**WORK ITEM**
What number of lines in the entries below include the string "Task"? Respond with that number alone.

**EXERCISE DATA**

· · · ·

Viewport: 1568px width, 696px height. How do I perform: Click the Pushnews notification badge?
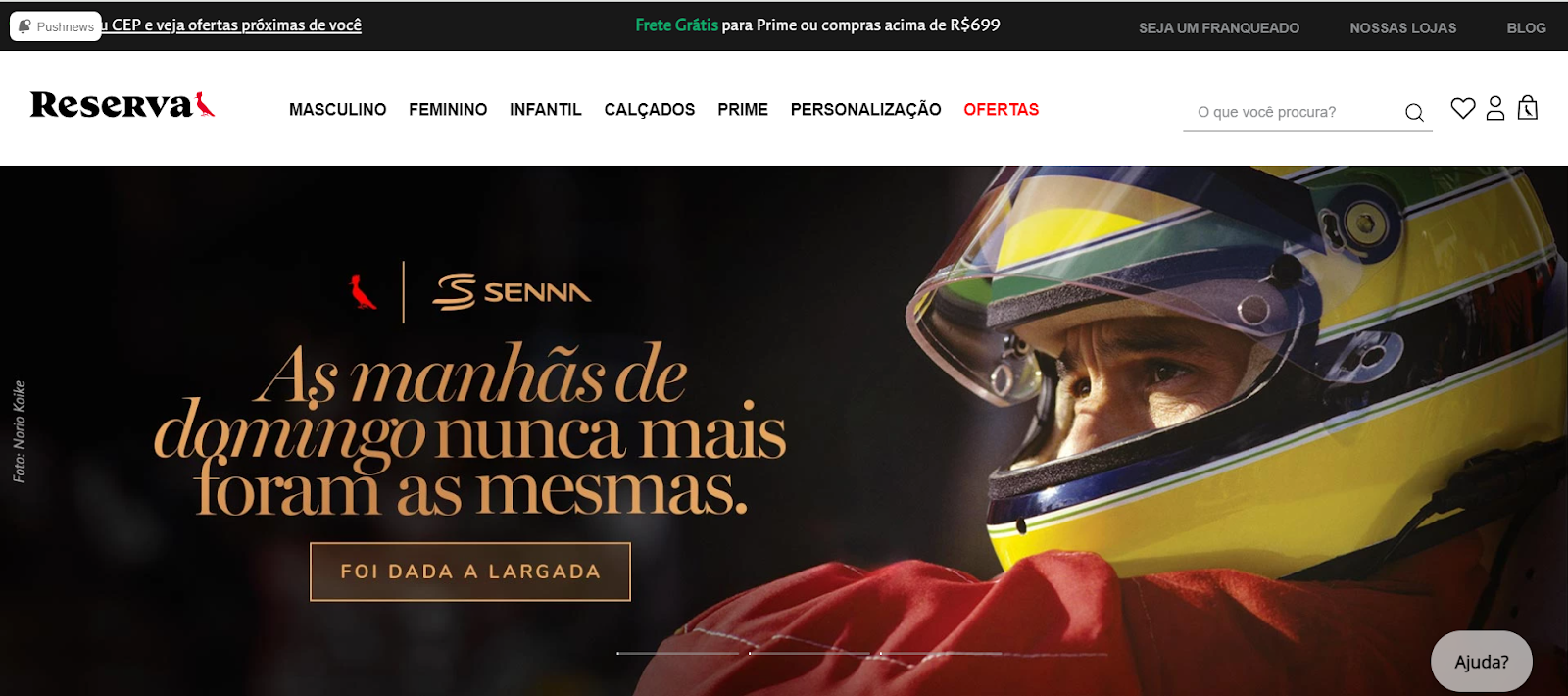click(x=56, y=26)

· · · ·

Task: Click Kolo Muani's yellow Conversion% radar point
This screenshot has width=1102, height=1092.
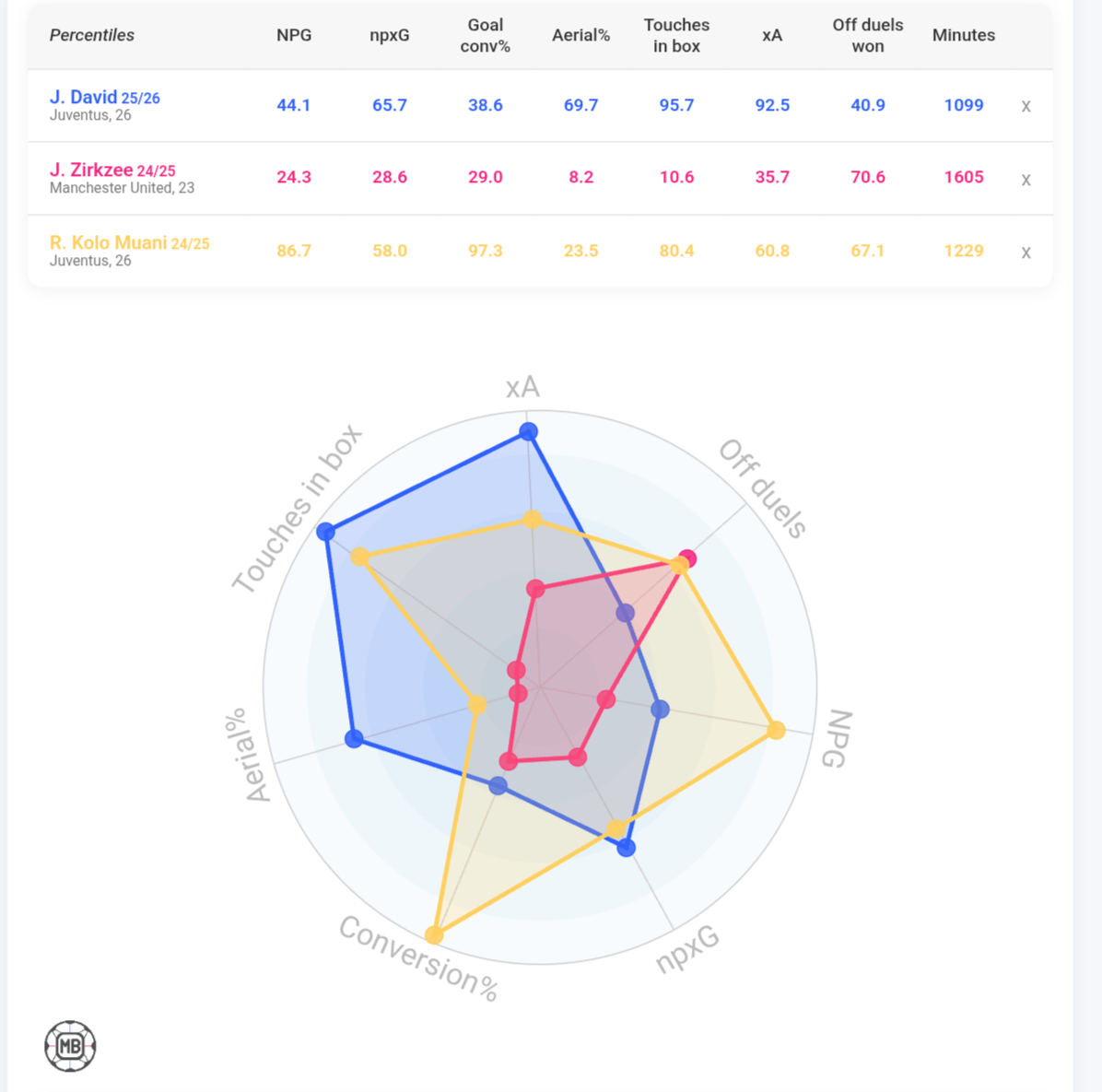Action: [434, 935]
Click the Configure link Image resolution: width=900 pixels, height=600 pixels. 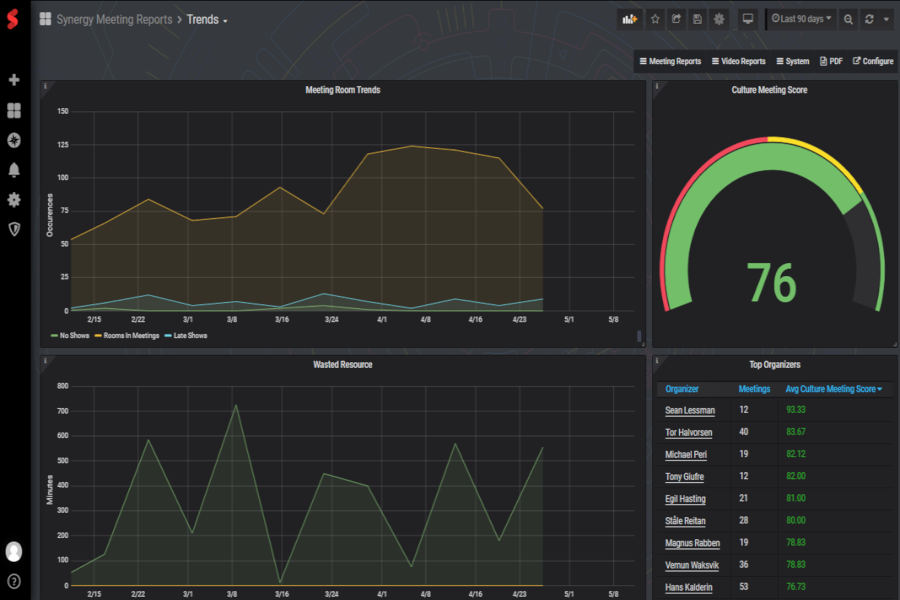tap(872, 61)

· · · ·

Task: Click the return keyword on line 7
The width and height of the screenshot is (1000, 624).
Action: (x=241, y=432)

· · · ·

**SOLUTION TO THE EXERCISE**
2